Weeks passed. Renado and Kalikus went from living under an overturned rowboat, to abandoned shacks in the slums, to a brief stint in a tavern, to a makeshift camp in an alley somewhere. The Saanazar Guard pursued their telltale appearances with fervour and force. Patrols moved day and night. Sometimes, Kal would wake Ren up to hurry them away from a search party or the prying eyes of devout city-folk. The loyal warrior also reported that the City Guard had descriptions of other members of Ren’s party—among them: Asar, Omma, and a few sailors.
The days were short—Ren spent most of them asleep or in a similar state. His injuries and bandages were equal and aplenty. His sword-arm shoulder was the worst of them; he had little to no movement in that limb. Kal was in better shape, but still moved slowly.
By the middle of the Second Moon, they had made no more progress in finding their companions. The regular places frequented by Ren’s crew had become guard outposts more or less. Moving around the city was as difficult and risky as sending out rumours in the hopes of contacting familiar ears.
Kal brought them roasted boar one evening, after a gambled venture into one of the heavily patrolled food markets. He collapsed across the alleyway from Ren, tossing him a papyrus wrapped steak. It was heavily seasoned and only lukewarm, but Ren wolfed it down regardless. He needed all the protein he could get.
“The tanner gave me a funny look,” Kal said. “We should probably move after we’re done eating.”
Ren sighed. They had spent the last night sleeping behind a tanner’s shop, but he had seen them a few times now. “Fine,” he said. “Any word?”
Kal shook his head and pulled aggressively at his own slab of meat with his teeth.
“Thank you,” Renado said. He would be dead, if it wasn’t for Kal. “For getting me out of there, and staying with me.”
Kal shrugged. “I’ve got nowhere else to be,” he said with a small smile.
Ren chewed quietly for a few moments.
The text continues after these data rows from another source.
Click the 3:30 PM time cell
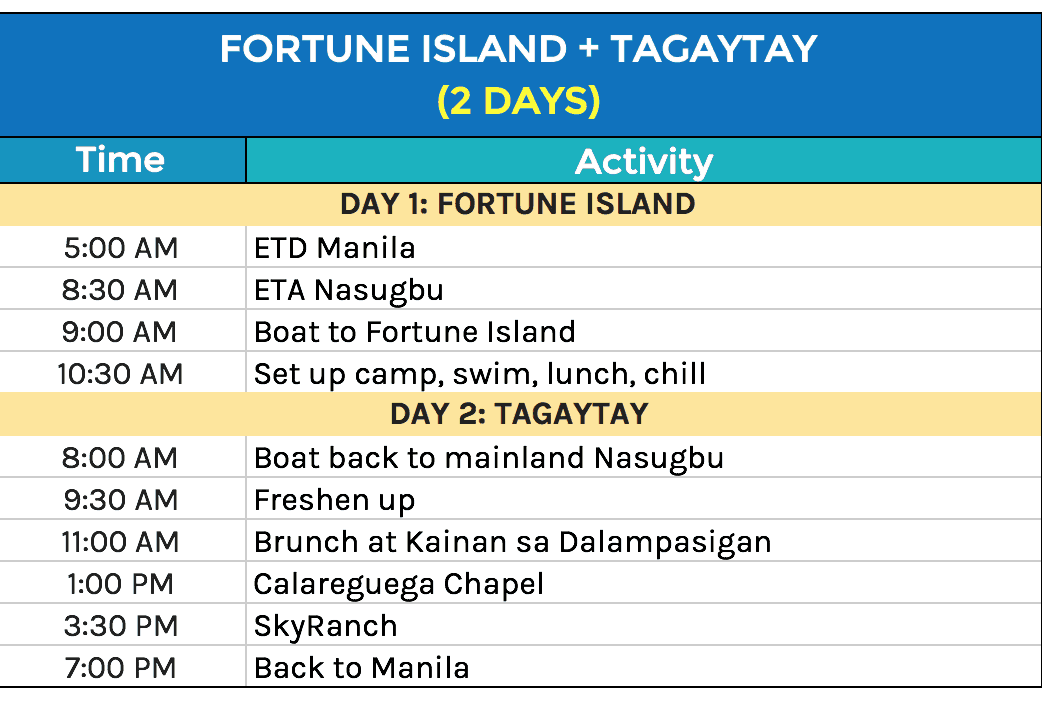click(x=121, y=626)
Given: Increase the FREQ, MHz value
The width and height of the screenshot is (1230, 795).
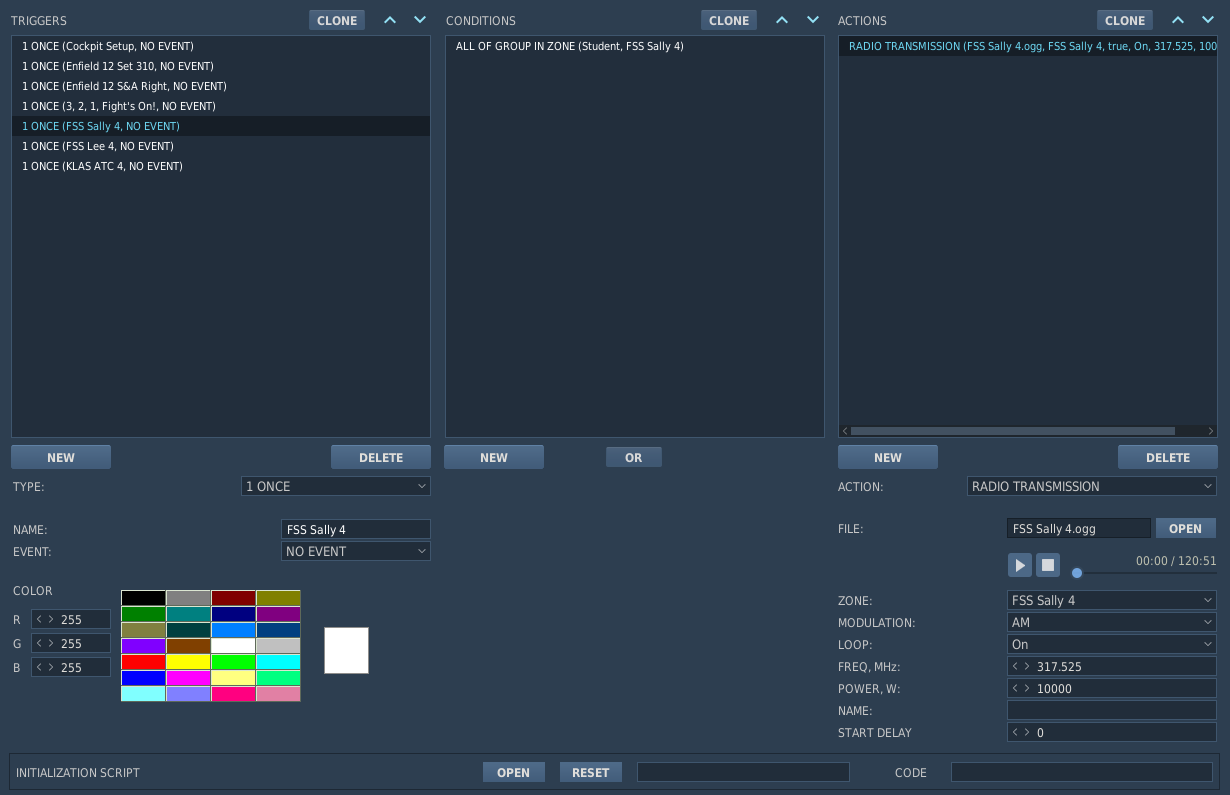Looking at the screenshot, I should click(x=1026, y=666).
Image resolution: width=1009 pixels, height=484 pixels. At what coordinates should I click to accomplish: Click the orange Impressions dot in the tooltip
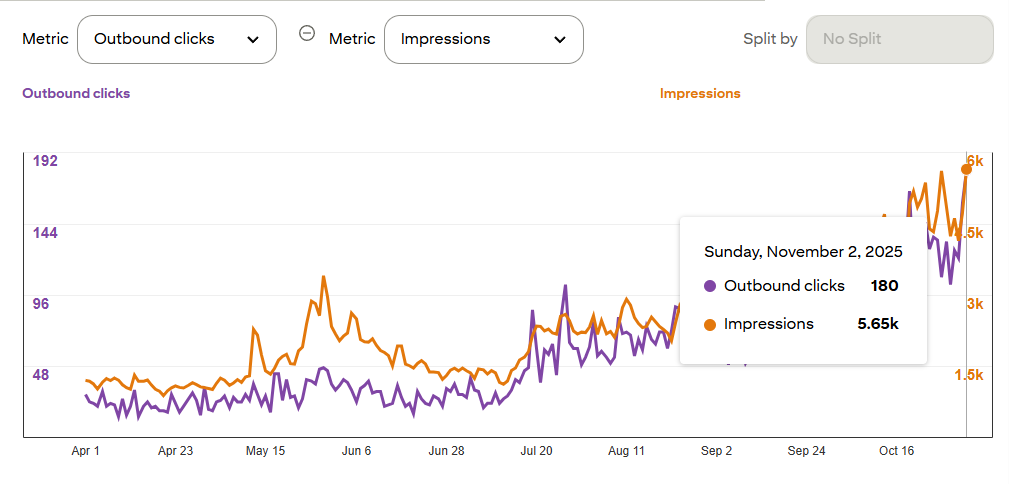coord(710,324)
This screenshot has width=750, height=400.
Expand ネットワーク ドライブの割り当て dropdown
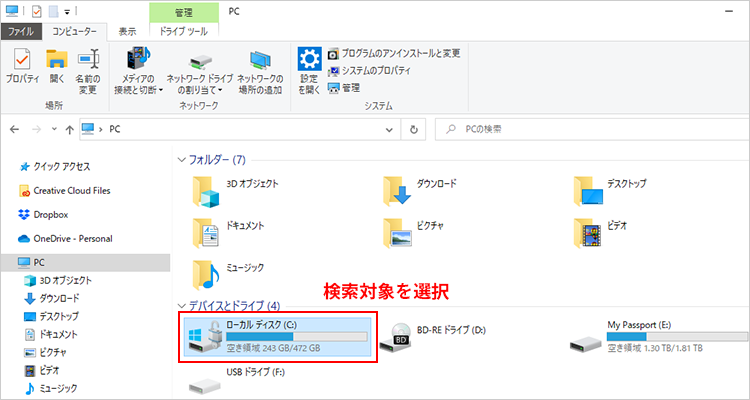point(200,68)
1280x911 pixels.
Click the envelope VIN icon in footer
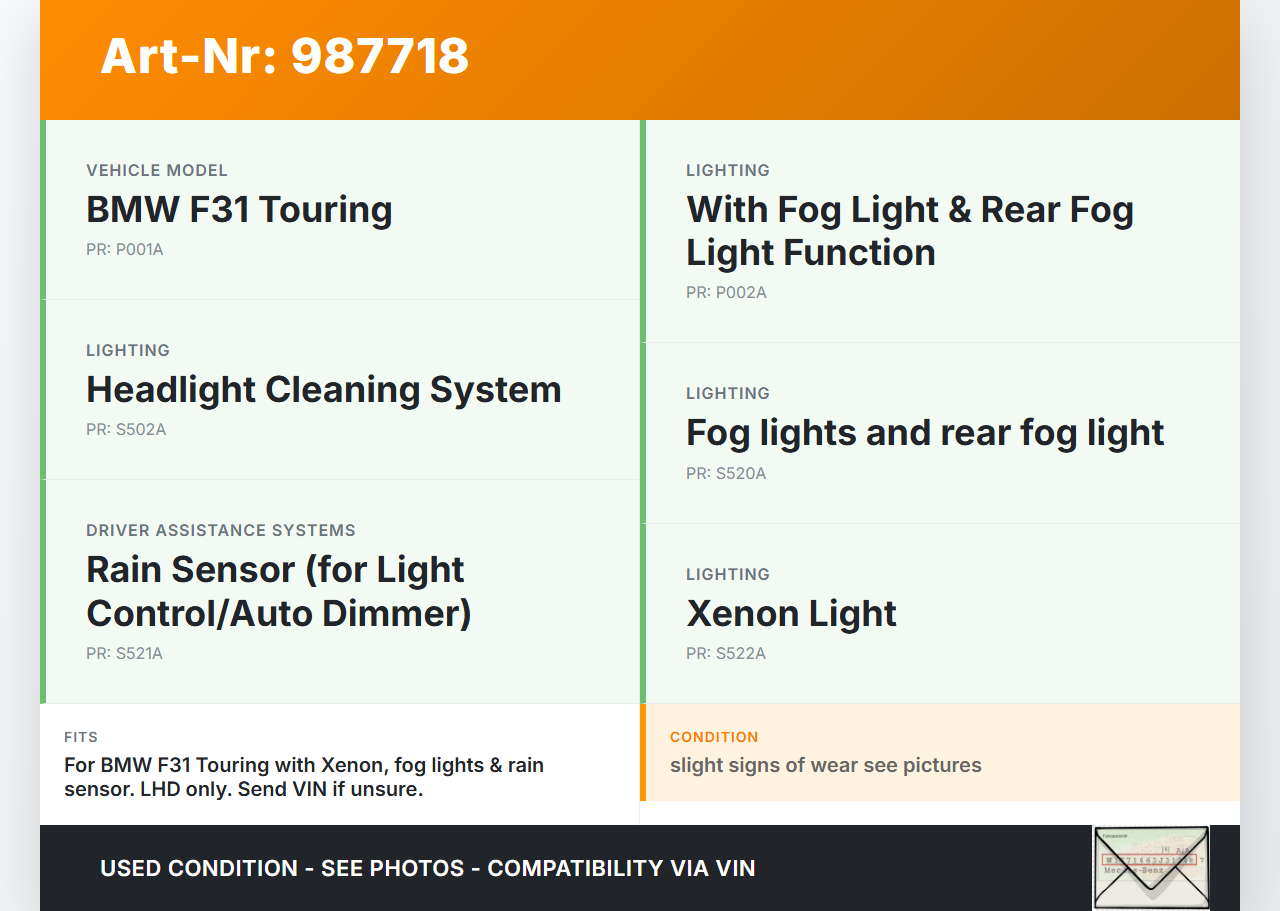(1151, 867)
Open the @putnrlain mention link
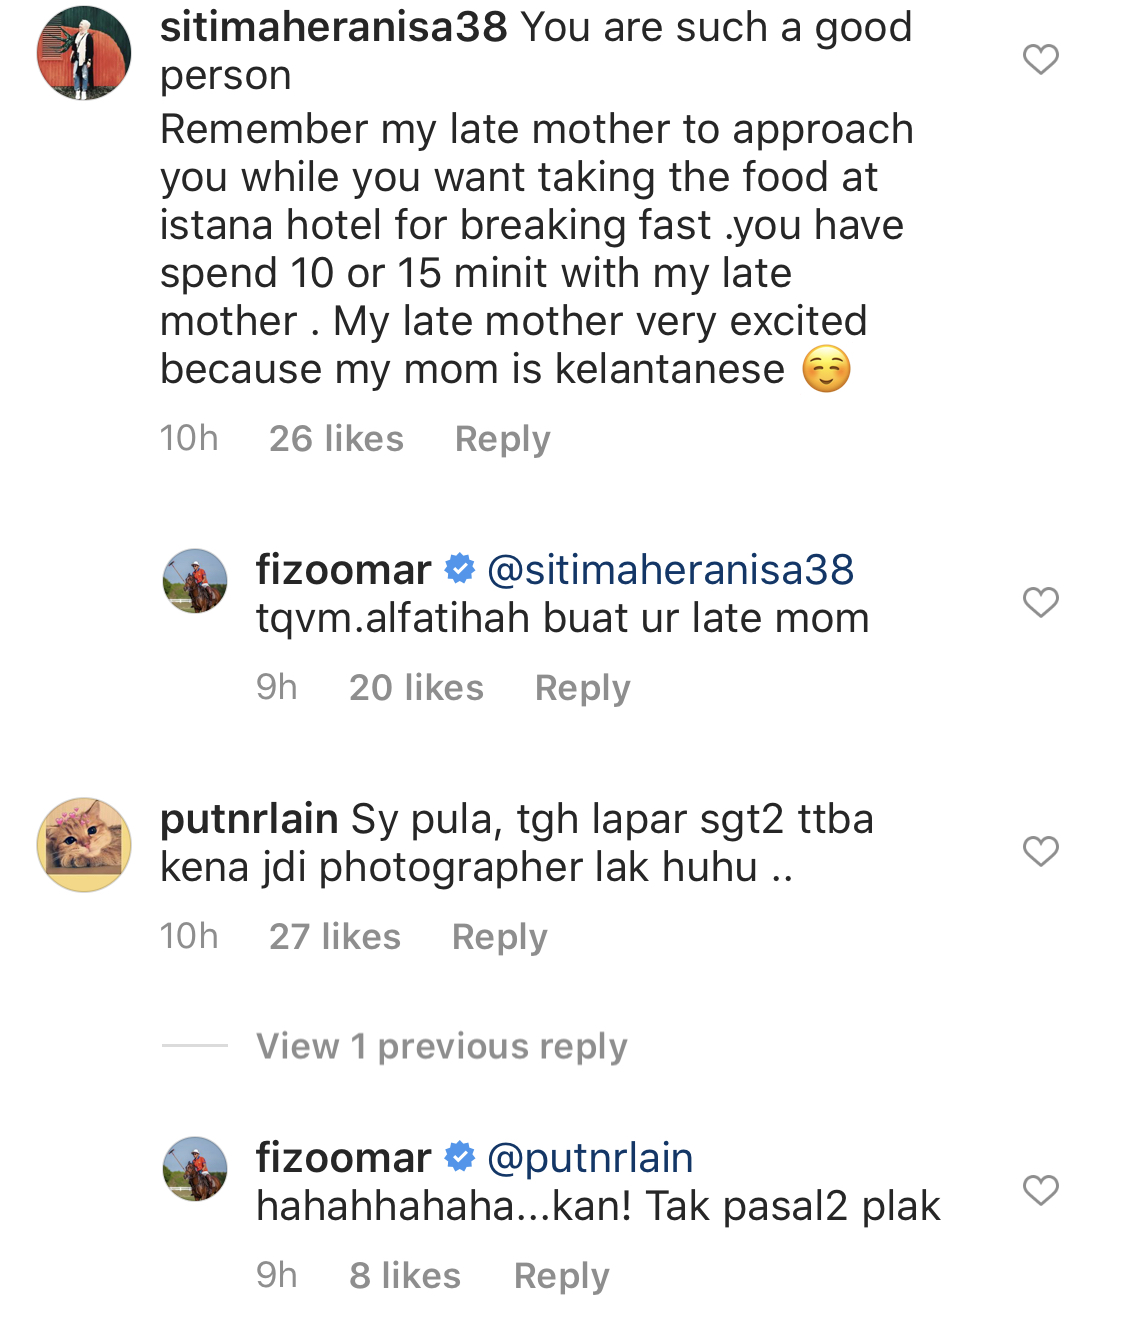1125x1317 pixels. point(590,1158)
He disguised an urge to scratch the slash on his hipbone by checking the bandage. He felt sickly, but he knew it was just weakness from lying around for half-a-Moon. After a quiet spell, he asked Kal, “How long did you serve on Storm?”
It was a coy way of asking about Kal’s friendship with the late Captain Urro.
“I was put on the ship after the mutineers left, back in 1479,” the sailor-turned-mercenary answered.
Ren nodded. “That was after a visit to Starath, wasn’t it? An arms deal.” Tass—may she rest in peace—had told him that as she recounted Lerran’s rise to power in Sheld. Renado had missed it all thanks to the cursed mages of the Isle of Dusk—may they rest in peace, he thought.
“That’s right,” Kal said, swallowing hard. “I worked in procurement, before that.”
Procurement had been the Family’s division of production. It involved recruiting drug producers, greedy blacksmiths and brewers, and the Family’s investments in the trade of slaves. Its consideration as dirty work was not the reason that Ren—son of the Family boss, Gharo—had not been given a procurement duty. Even with the risks and illicit activities, there was a certain measure of boasting to working that field. Gharo had not wanted Ren to have even that much glory until he earned it, and so Ren had served on Vanci Dispatch, a smuggling ship not unlike Storm.
“And how long have you been a part of the Family?” Ren asked.
Kal smirked. “Is there a Family? Still?”
For some reason, Renado couldn’t reply. Had he still been thinking of his outfit as a department of the crime syndicate? Or was it his perhaps delusional confidence that the Family would rise from its ashes? He just couldn’t bring himself to admit there wasn’t a Family.
“Twelve years,” Kal said. “Before that, I came from Cobblestone Bog, in Noress-That-Was. The cliff-side streets of Sheld seemed like quite an upgrade, at the time.”
“I’m sure they were,” Ren said, smiling.
Kal lowered his steak and looked at Ren. “I wouldn’t go back to Noress,” he said. “I wouldn’t go back anywhere, or undo any of this.”
Ren raised his chin. This man had proven loyalty, but now he showed even more of himself. He was fit to be one of Ren’s most-trusted men. “Neither would I,” Ren responded, and tore off another bite. Let the dead stay dead, he thought. Friend and foe, alike.